## BEGIN Provided records

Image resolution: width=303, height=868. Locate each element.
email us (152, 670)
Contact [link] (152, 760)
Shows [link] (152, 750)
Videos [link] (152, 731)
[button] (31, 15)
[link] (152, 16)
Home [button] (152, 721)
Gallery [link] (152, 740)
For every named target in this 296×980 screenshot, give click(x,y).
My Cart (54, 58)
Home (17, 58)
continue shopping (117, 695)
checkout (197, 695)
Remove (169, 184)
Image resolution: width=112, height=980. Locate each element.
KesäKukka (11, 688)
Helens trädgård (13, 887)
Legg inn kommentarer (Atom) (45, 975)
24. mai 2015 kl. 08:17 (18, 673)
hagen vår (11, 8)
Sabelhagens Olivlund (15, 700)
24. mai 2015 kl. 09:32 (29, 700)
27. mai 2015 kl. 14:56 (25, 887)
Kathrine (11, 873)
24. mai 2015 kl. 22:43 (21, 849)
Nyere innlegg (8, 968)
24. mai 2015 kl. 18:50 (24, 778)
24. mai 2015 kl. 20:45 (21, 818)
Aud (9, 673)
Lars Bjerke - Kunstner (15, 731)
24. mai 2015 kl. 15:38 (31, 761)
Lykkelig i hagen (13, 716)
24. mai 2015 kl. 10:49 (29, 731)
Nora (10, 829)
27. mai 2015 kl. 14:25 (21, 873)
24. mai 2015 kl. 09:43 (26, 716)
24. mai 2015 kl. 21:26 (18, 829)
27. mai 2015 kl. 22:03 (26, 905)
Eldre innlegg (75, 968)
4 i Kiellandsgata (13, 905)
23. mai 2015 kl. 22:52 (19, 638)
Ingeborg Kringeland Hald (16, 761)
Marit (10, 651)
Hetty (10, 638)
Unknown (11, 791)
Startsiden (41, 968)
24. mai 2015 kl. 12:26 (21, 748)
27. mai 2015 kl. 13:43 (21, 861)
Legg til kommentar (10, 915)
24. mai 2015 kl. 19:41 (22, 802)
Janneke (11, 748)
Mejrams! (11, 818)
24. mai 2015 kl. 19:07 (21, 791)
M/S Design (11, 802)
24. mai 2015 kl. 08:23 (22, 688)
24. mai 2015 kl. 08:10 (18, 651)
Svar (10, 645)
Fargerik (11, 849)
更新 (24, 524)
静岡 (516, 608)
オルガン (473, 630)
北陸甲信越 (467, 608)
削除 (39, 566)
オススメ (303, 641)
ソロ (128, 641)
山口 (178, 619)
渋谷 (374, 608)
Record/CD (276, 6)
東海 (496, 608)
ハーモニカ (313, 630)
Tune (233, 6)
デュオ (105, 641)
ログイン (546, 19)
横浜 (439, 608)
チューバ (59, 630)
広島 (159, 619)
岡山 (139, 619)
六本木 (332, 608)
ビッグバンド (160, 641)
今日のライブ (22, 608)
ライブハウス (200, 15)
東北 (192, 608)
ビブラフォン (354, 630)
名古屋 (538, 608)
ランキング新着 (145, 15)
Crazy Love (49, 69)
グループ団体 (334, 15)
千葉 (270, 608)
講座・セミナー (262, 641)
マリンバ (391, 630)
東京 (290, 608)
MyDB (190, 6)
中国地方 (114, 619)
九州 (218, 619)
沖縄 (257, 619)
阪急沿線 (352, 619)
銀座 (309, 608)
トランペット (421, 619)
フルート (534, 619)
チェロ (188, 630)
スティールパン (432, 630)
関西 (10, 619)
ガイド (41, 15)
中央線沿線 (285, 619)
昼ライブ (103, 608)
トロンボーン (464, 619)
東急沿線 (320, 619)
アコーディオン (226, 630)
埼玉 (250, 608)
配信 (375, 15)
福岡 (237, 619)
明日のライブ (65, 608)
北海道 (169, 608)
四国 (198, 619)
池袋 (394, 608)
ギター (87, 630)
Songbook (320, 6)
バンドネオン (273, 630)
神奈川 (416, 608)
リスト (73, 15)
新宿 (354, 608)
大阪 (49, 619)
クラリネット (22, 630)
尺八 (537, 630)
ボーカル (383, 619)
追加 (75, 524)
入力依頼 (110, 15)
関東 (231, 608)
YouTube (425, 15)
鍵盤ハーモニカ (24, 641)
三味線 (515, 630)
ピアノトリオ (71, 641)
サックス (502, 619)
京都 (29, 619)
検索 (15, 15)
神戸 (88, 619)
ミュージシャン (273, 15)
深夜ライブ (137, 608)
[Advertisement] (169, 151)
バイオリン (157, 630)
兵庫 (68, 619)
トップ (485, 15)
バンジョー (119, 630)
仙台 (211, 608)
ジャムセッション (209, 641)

## END Provided records

▶ [Task prompt]: Revise all of the material above so that every instance of "Image resolution" reads "Screen size", with nothing else changed.

▶ [Result]:
Screen size: width=303, height=868. Locate each element.
email us (152, 670)
Contact [link] (152, 760)
Shows [link] (152, 750)
Videos [link] (152, 731)
[button] (31, 15)
[link] (152, 16)
Home [button] (152, 721)
Gallery [link] (152, 740)
For every named target in this 296×980 screenshot, give click(x,y).
My Cart (54, 58)
Home (17, 58)
continue shopping (117, 695)
checkout (197, 695)
Remove (169, 184)
Screen size: width=112, height=980. Locate each element.
KesäKukka (11, 688)
Helens trädgård (13, 887)
Legg inn kommentarer (Atom) (45, 975)
24. mai 2015 kl. 08:17 (18, 673)
hagen vår (11, 8)
Sabelhagens Olivlund (15, 700)
24. mai 2015 kl. 09:32 (29, 700)
27. mai 2015 kl. 14:56 (25, 887)
Kathrine (11, 873)
24. mai 2015 kl. 22:43 (21, 849)
Nyere innlegg (8, 968)
24. mai 2015 kl. 18:50 (24, 778)
24. mai 2015 kl. 20:45 (21, 818)
Aud (9, 673)
Lars Bjerke - Kunstner (15, 731)
24. mai 2015 kl. 15:38 (31, 761)
Lykkelig i hagen (13, 716)
24. mai 2015 kl. 10:49 (29, 731)
Nora (10, 829)
27. mai 2015 kl. 14:25 (21, 873)
24. mai 2015 kl. 09:43 (26, 716)
24. mai 2015 kl. 21:26 (18, 829)
27. mai 2015 kl. 22:03 (26, 905)
Eldre innlegg (75, 968)
4 i Kiellandsgata (13, 905)
23. mai 2015 kl. 22:52 (19, 638)
Ingeborg Kringeland Hald (16, 761)
Marit (10, 651)
Hetty (10, 638)
Unknown (11, 791)
Startsiden (41, 968)
24. mai 2015 kl. 12:26 (21, 748)
27. mai 2015 kl. 13:43 (21, 861)
Legg til kommentar (10, 915)
24. mai 2015 kl. 19:41 (22, 802)
Janneke (11, 748)
Mejrams! (11, 818)
24. mai 2015 kl. 19:07 (21, 791)
M/S Design (11, 802)
24. mai 2015 kl. 08:23 (22, 688)
24. mai 2015 kl. 08:10 (18, 651)
Svar (10, 645)
Fargerik (11, 849)
更新 (24, 524)
静岡 (516, 608)
オルガン (473, 630)
北陸甲信越 (467, 608)
削除 (39, 566)
オススメ (303, 641)
ソロ (128, 641)
山口 (178, 619)
渋谷 (374, 608)
Record/CD (276, 6)
東海 (496, 608)
ハーモニカ (313, 630)
Tune (233, 6)
デュオ (105, 641)
ログイン (546, 19)
横浜 (439, 608)
チューバ (59, 630)
広島 (159, 619)
岡山 (139, 619)
六本木 (332, 608)
ビッグバンド (160, 641)
今日のライブ (22, 608)
ライブハウス (200, 15)
東北 (192, 608)
ビブラフォン (354, 630)
名古屋 (538, 608)
ランキング新着 (145, 15)
Crazy Love (49, 69)
グループ団体 (334, 15)
千葉 (270, 608)
講座・セミナー (262, 641)
マリンバ (391, 630)
東京 (290, 608)
MyDB (190, 6)
中国地方 (114, 619)
九州 (218, 619)
沖縄 (257, 619)
阪急沿線 (352, 619)
銀座 (309, 608)
トランペット (421, 619)
フルート (534, 619)
チェロ (188, 630)
スティールパン (432, 630)
関西 (10, 619)
ガイド (41, 15)
中央線沿線 (285, 619)
昼ライブ (103, 608)
トロンボーン (464, 619)
東急沿線 (320, 619)
アコーディオン (226, 630)
埼玉 (250, 608)
配信 (375, 15)
福岡 (237, 619)
明日のライブ (65, 608)
北海道 (169, 608)
四国 (198, 619)
池袋 (394, 608)
ギター (87, 630)
Songbook (320, 6)
バンドネオン (273, 630)
神奈川 (416, 608)
リスト (73, 15)
新宿 (354, 608)
大阪 (49, 619)
クラリネット (22, 630)
尺八 (537, 630)
ボーカル (383, 619)
追加 (75, 524)
入力依頼 (110, 15)
関東 (231, 608)
YouTube (425, 15)
鍵盤ハーモニカ (24, 641)
三味線 (515, 630)
ピアノトリオ (71, 641)
サックス (502, 619)
京都 (29, 619)
検索 (15, 15)
神戸 (88, 619)
ミュージシャン (273, 15)
深夜ライブ (137, 608)
[Advertisement] (169, 151)
バイオリン (157, 630)
兵庫 (68, 619)
トップ (485, 15)
バンジョー (119, 630)
仙台 (211, 608)
ジャムセッション (209, 641)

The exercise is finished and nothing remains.